INVESTIGADORES
MARISCOTTI Javier Fernando
congresos y reuniones científicas
Título:
Las proteínas de superficie de Listeria monocytogenes InlG y Vip modulan la actividad del factor sigma de stress SigB
Autor/es:
LAURA BOTELLO-MORTE; ENRIQUE CALVO; JAVIER FERNANDO MARISCOTTI; FRANCISCO GARCÍA-DEL PORTILLO; M. GRACIELA PUCCIARELLI
Lugar:
Barcelona
Reunión:
Congreso; VIII Reunión del Grupo de Microbiología Molecular de la Sociedad Española de Microbiología; 2010
Institución organizadora:
Sociedad Española de Microbiología
Resumen:
Listeria monocytogenes es un patógeno intracelular Gram-positivo que causa enfermedades graves en animales y humanos. Esta bacteria es capaz de atravesar barreras naturales de defensa, como el epitelio intestinal, la placenta, o la barrera hematoencefálica. La era genómica puso de manifiesto la presencia en todas las especies del género Listeria de un número considerable de genes que codifican proteínas de superficie con motivos LPXTG de unión covalente a peptidoglicano. Esta cifra se mantiene en torno a 40-45 proteínas según la cepa secuenciada. Nuestros ensayos de proteómica realizados en la cepa EGDe de L. monocytogenes revelaron que pueden identificarse en extractos de peptidoglicano hasta un total de 25 proteínas del total de 41 anotadas en esta cepa. De éstas, sólo se conoce la función de 4 de ellas, incluyendo la invasina internalina-A (Inl-A). Nuestro siguiente objetivo se ha centrado en determinar si existen fenómenos de regulación que expliquen cómo se coordina la expresión de esta extensa familia de proteínas.
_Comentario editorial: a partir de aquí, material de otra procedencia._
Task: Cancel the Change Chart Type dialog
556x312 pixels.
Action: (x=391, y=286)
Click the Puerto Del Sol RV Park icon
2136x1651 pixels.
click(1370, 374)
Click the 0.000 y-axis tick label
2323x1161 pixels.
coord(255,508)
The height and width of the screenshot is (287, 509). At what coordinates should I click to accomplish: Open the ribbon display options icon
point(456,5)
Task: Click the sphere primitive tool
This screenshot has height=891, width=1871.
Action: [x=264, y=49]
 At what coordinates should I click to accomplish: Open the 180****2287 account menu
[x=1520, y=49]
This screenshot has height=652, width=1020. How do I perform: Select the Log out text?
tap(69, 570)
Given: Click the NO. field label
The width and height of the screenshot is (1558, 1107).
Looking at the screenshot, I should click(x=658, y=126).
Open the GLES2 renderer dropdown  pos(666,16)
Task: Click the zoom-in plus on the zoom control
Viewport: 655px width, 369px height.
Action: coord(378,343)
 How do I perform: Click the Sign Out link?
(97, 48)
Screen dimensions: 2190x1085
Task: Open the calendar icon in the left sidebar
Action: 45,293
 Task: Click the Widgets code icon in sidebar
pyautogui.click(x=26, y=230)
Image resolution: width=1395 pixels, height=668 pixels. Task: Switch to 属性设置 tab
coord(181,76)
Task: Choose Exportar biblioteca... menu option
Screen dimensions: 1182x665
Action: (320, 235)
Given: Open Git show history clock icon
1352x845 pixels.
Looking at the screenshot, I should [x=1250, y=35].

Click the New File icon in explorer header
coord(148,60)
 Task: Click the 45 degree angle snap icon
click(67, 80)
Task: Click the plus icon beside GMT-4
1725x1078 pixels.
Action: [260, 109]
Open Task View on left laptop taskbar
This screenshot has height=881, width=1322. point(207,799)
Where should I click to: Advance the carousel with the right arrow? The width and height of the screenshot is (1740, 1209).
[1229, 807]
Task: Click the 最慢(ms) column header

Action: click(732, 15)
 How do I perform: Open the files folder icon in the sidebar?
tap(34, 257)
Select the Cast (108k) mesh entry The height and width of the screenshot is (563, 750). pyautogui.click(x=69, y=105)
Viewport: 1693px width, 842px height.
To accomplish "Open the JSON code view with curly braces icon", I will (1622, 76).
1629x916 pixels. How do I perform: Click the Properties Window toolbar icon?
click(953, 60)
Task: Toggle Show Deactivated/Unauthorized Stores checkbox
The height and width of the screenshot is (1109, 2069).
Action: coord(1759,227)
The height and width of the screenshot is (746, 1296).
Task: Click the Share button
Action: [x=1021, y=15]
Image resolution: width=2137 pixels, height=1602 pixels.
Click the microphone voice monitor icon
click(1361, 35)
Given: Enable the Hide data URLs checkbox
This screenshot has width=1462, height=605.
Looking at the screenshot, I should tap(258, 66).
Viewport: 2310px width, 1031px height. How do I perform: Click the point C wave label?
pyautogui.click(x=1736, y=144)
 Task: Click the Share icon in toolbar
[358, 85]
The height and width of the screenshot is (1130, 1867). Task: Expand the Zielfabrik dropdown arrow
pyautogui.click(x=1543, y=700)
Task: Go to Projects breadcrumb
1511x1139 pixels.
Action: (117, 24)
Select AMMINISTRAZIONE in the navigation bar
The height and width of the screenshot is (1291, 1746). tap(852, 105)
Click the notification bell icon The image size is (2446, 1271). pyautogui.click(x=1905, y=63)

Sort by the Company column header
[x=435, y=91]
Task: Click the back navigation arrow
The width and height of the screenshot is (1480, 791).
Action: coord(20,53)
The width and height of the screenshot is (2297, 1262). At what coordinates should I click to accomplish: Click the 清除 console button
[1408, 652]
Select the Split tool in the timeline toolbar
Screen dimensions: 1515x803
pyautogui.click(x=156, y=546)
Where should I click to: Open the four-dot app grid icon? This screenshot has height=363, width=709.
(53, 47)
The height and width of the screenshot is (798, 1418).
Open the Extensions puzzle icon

Para comprobar esta hipótesis, se han construido una colección completa de mutantes deficientes en cada una de las proteínas LPXTG conocidas en esta estirpe EGDe, así como generado anticuerpos específicos. El análisis proteómico realizado sobre muestras de peptidoglicano de estos mutantes ha demostrado que en dos de ellos, los carentes de las proteínas Lmo0262 (InlG) ó Lmo0320 (Vip), se produce un descenso notable en los niveles de otras cuatro proteínas LPXTG, en concreto Lmo0263, Lmo0610, Lmo0880 y Lmo2085. Trabajos de otros grupos habían demostrado que la producción de estas cuatro proteínas es regulada por el factor sigma alternativo SigB, el cual responde a señales de estrés osmótico y de pH. Nuestro modelo de trabajo implica una relación funcional entre la InlG y Vip y el aparato de respuesta a estrés (conocido como "estresosoma"), el cual se activa por mecanismos que actúan a nivel de cascadas de fosforilación que desencadenan en una proteína inhibidora de SigB. Distintos abordajes, incluyendo la caracterización de posible interacciones entre InlG, Vip y componentes del estresosoma, además de ensayos de virulencia en modelos animales, están siendo realizados en la actualidad para comprobar esta conexión funcional entre proteínas de pared y una respuesta que se dispara en el interior de la bacteria.